I didn't get to see the epoxy guy work. I don't know much about the process or color mixing. He did giant swirls in three shades of gray and light blue that looked great.
 
I haven't used epoxy floors in a house, only a garage. I've used concrete works out of Norman for a few floors and they do a great job. The problem is they aren't cheap and most of our customers would rather have hardwood for 1/3 more.

I finally got around to remodeling our kitchen. I demoed all the tile in the kitchen, breakfast room and utility room and I'm getting 5" oak hand scraped. We did the office, entry, living and hallways a couple years ago. We both just love it. The only problem is the cost of those damn area rugs. We spent a fortune on them.
 
I haven't used epoxy floors in a house, only a garage. I've used concrete works out of Norman for a few floors and they do a great job. The problem is they aren't cheap and most of our customers would rather have hardwood for 1/3 more.

I finally got around to remodeling our kitchen. I demoed all the tile in the kitchen, breakfast room and utility room and I'm getting 5" oak hand scraped. We did the office, entry, living and hallways a couple years ago. We both just love it. The only problem is the cost of those damn area rugs. We spent a fortune on them.

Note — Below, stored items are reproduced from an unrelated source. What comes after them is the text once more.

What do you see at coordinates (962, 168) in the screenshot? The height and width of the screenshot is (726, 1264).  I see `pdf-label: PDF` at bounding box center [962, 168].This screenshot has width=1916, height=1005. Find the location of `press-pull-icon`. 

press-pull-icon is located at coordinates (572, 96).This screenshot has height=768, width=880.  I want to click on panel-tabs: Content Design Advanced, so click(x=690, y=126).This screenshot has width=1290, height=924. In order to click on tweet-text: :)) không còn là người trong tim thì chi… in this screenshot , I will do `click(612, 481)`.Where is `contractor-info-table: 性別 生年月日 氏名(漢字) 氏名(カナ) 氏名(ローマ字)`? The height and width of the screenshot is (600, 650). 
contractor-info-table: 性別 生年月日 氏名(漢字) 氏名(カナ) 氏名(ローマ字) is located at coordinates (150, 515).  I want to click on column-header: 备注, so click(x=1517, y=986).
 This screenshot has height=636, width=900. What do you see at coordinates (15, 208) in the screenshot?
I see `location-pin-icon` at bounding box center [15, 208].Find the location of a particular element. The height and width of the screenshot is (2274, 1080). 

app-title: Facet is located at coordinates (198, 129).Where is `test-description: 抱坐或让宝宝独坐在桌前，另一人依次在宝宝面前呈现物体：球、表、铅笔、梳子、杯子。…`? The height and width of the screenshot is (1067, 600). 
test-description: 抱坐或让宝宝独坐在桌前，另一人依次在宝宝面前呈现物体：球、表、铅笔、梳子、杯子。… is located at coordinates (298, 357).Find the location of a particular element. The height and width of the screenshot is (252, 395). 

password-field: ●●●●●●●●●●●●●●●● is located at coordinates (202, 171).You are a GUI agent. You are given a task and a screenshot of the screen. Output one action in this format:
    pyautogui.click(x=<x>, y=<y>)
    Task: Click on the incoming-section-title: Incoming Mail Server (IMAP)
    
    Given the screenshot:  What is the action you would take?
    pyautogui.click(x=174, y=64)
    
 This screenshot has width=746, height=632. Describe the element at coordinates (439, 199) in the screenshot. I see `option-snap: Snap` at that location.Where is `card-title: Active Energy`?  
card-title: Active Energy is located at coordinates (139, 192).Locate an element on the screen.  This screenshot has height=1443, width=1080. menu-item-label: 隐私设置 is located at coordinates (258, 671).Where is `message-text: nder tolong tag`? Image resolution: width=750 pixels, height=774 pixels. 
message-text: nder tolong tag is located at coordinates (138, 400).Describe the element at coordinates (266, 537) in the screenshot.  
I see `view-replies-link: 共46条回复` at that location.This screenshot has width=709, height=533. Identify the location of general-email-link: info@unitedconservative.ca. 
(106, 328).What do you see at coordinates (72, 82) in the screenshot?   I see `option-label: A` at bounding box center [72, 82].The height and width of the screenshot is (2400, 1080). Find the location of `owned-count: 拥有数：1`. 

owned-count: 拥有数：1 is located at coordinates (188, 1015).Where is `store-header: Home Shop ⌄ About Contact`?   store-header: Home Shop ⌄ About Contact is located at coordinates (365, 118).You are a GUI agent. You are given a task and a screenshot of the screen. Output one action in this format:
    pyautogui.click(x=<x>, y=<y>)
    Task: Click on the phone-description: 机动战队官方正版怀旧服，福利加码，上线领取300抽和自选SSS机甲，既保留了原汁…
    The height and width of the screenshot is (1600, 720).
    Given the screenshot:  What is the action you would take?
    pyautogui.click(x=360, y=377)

Wood floors is another upcoming project we've got. What's the pricing like on the 5" oak hand scraped? I like the look of the hand scraped.
 
I'm using a lot of the unfinished engineered 5". It works great if there is a transition with tile. There won't be a threshold since the wood is about 5/8". To get the floor prepped, grind with a diamond bit, installed and stained its around $10 per ft. Most guys are charging $.50 for hand scraping.

Nail down over plywood is around 7.50-8.00 per ft.

If you have wood subfloors it gets cheaper.